REQUIRED ACTIONS >>
1: According to the financial statement notes, what was the Company's accumulated deficit as of October 31, 2012?
2: Write a continuation of the financial statement notes that begins after their final sentence.

TEXT SECTION >>
* Begin *

Recent Accounting Pronouncements
The Company does not expect the adoption of recently issued accounting pronouncements to have a significant impact on the Companys results of operations, financial position or cash flows.
The Company evaluated events subsequent to October 31, 2012 through the date the consolidated financial statements were issued for disclosure considerations.
NOTE 3 - GOING CONCERN
The accompanying consolidated financial statements have been prepared assuming the Company will continue as a going concern. The Company has incurred losses since its inception resulting in an accumulated deficit of $114,868 as of October 31, 2012 and further losses are anticipated in the development of its business raising substantial doubt about the Companys ability to continue as a going concern. The ability to continue as a going concern is dependent upon the Company generating profitable operations in the future and/or obtaining the necessary financing to meet its obligations and repay its liabilities arising from normal business operations when they become due. These consolidated financial statements do not include any adjustments to the recoverability and classification of recorded asset amounts and classification of liabilities that might be necessary should the Company be unable to continue as a going concern.
Management intends to finance operating costs over the next twelve months with existing cash on hand and loans from directors and/or the private placement of the Companys common stock.
NOTE 4 - DISCONTINUED OPERATIONS
As discussed in Note 1, on May 1, 2012, the Company sold its Indian subsidiary, Goa Excursion, to Iqbal Boga (a related party) for a total value of $10. As the result of this transaction, accounts payable of $20,460 was forgiven by the related party. The Company recorded $20,460 as additional paid-in capital.
For the three months ended October 31, 2012 and 2011 and the period from September 2, 2008 (inception) to October 31, 2012, the amounts reported in loss from discontinued operations comprised operating expenses of $0, $98 and $4,099, respectively.
NOTE 5 - RELATED PARTY TRANSACTIONS
From time to time, the Company receives advances from its related parties. As of October 31, 2012 and July 31, 2012, the Company had advances from related parties of $55,318 and $51,273, respectively, and used the funds for its operation. These advances are due on demand, unsecured and non-interest bearing.
The Company neither owns nor leases any real or personal property. Since the completion of its merger in May 2012, the Company uses office spaces provided by a related party free of charge. During the three months ended October 31, 2012, the Company recognized $1,500 in donated rent.
NOTE 6 - CAPITAL STOCK AND EQUITY TRANSACTIONS
The total number of common shares authorized that may be issued by the Company is 100,000,000 shares with a par value of $0.001 per share.

* End *

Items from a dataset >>
* Begin *

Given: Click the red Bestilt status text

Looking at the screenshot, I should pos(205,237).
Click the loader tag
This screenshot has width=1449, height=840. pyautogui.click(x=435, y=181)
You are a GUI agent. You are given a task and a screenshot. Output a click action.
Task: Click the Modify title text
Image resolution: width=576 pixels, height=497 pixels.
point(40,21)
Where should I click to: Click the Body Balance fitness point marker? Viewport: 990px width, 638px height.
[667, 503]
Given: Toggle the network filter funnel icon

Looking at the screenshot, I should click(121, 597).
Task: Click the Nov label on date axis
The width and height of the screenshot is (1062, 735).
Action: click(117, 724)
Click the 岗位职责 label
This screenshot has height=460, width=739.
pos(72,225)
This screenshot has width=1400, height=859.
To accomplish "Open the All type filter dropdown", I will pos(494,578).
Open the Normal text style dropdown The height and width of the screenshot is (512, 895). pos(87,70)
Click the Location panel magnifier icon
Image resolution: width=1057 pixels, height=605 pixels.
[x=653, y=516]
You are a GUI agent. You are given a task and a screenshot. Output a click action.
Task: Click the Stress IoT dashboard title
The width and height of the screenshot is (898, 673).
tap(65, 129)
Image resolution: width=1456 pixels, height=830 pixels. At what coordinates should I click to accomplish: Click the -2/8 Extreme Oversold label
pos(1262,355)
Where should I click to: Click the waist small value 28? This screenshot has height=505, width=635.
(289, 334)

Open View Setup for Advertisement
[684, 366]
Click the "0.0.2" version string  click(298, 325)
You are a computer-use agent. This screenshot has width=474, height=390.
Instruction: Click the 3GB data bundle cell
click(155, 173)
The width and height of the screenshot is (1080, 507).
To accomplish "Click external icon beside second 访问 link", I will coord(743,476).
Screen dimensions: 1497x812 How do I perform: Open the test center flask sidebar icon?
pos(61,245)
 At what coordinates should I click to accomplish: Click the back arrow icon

* End *

RESPONSES TO THE TASKS >>
1: $114,868

2:
During the year ended July 31, 2009, the Company issued 5,000,000 shares of common stock for total cash proceeds of $25,000 to the Companys sole director and officer. During the year ended July 31, 2010, the Company sold 3,000,000 shares of common stock for total cash proceeds of $30,000.
The total number of preferred shares authorized that may be issued by the Company is 100,000,000 shares with a par value of $0.001 per share. The preferred stock may be issued in one or more series, from time to time, with each series to have such designation, relative rights, preference or limitations, as adopted by the Companys Board of Directors. No preferred shares have been issued.
Item 2. Management's Discussion and Analysis of Financial Conditions and Results of Operations.
Xiangtian (USA) Air Power Co., Ltd., was originally incorporated at Goa Sweet Tours Ltd. in the State of Delaware on September 2, 2008. We were formed to provide personalized concierge tour packages to tourists who visit the State of Goa, India.
On April 17, 2012, Goa Sweet Tours, Ltd. entered into Share Purchase Agreements (the Purchase Agreements), with Luck Sky International Investment Holdings Limited, an entity owned and controlled by Zhou Deng Rong, and certain of our former stockholders who owned, in the aggregate, 7,200,000 shares of our common stock (90% of the outstanding shares). Luck Sky International Investment Holdings Limited purchased such shares for an aggregate of $235,000. The sale of such shares closed on May 15, 2012.
On May 25, 2012, Goa Sweet Tours Ltd, formed a corporation under the laws of the State of Delaware called Xiangtian (USA) Air Power Co., Ltd. ("Merger Sub") and on the same day, acquired one hundred percent of the total outstanding shares of Merger Sub's common stock for cash. As such, Merger Sub became our wholly-owned subsidiary.
Effective as of May 29, 2012, Merger Sub was merged with and into the Company. As a result of the merger, the Companys corporate name was changed to Xiangtian (USA) Air Power Co., Ltd. Prior to the merger, Merger Sub had no liabilities and nominal assets and, as a result of the merger, the separate existence of the Merger Sub ceased. The Company was the surviving corporation in the merger and, except for the name change provided for in the Agreement and Plan of Merger, there was no change in the directors, officers, capital structure or business of the Company.
The Company, as the parent domestic Delaware corporation, owning at least 90 percent of the outstanding shares of Merger Sub, under Delaware law may merge Merger Sub into itself without stockholder approval and effectuate a name change without stockholder approval.
We are a development stage company and since inception, we have not generated consistent revenues and have incurred a cumulative net loss as reflected in the financial statements. We have minimal assets and have incurred losses since inception. We have no employees and own no real estate or personal property. The purpose of the business is to see the acquisition of or merger with, an existing company in the air power industry or to develop such technologies and manufacturing capabilities ourselves. We are specifically seeking companies in the manufacturing, research and development of products which uses engines powered by compressed air, including transportation, electricity generation, etc. as suitable business combination candidates.
Results of Operations
Since inception on September 2, 2008 and for the three months ended October 31, 2012 we have not earned any revenues. We are currently seeking business combination opportunities with companies in the air power industry or sources of capital to allow us to develop such technologies and manufacturing opportunities ourselves. We do not expect to realize any revenues until our business plan is implemented.
For the three months ended October 31, 2012, we incurred operating expenses in the amount of $21,440 which mainly comprised of professional fees totaling $10,165 and general and administrative expenses totaling $11,275 relating to transfer agent fees and filing fees.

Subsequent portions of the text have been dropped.